Gaske on Regulation Priorities for Artificial Intelligence Foundation Models

Matthew Gaske has posted “Regulation Priorities for Artificial Intelligence Foundation Models” (26 VAND. J. ENT. & TECH. L. 1, Forthcoming (2023)) on SSRN. Here is the abstract:

This Article responds to the call in techlaw literature for high-level frameworks to guide regulation of the development and use of Artificial Intelligence (AI) technologies. Accordingly, it adapts a generalized form of the fintech Innovation Trilemma framework to argue that a regulator can prioritize only two of three aims when considering AI oversight: 1) promoting innovation, 2) mitigating systemic risk, and 3) providing clear regulatory requirements. Specifically, this Article expressly connects legal scholarship to research in other fields focusing on “foundation model” AI and explores this kind of system’s implications for regulation priorities from the geopolitical and commercial competitive contexts. These models are so named because they have a novel ability to easily apply their resources across a broad variety of use cases, unlike prior AI technologies. These systems, such as OpenAI’s ChatGPT or Alphabet’s LaMDA, have recently rocketed to popularity and have the potential to fundamentally change many areas of life. Yet legal scholarship examining AI has insufficiently recognized the role of international and corporate competition in such a transformational field.
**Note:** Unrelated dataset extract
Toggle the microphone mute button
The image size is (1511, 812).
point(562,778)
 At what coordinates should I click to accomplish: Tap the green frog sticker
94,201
Considering that competitive context and the Trilemma, this Article argues from a descriptive perspective that solely one policy prioritization choice is needed: whether to emphasize systemic risk mitigation or clear requirements, given that prioritizing innovation is effectively a given for many governmental and private actors. Next, regulation should prioritize systemic risk over clarity because foundation models present a substantive change in the potential for, and nature of, systemic disruption. Finally, the Article considers ways to mitigate regulators’ lack of legal clarity, examines the potential role of the public and private sectors in AI regulation under these assumptions, and argues instead for harm-based liability for AI providers when reasonably implementable, known technological advances could have prevented injury. This tradeoff thus promotes innovation and mitigates systemic risk from foundation AI models.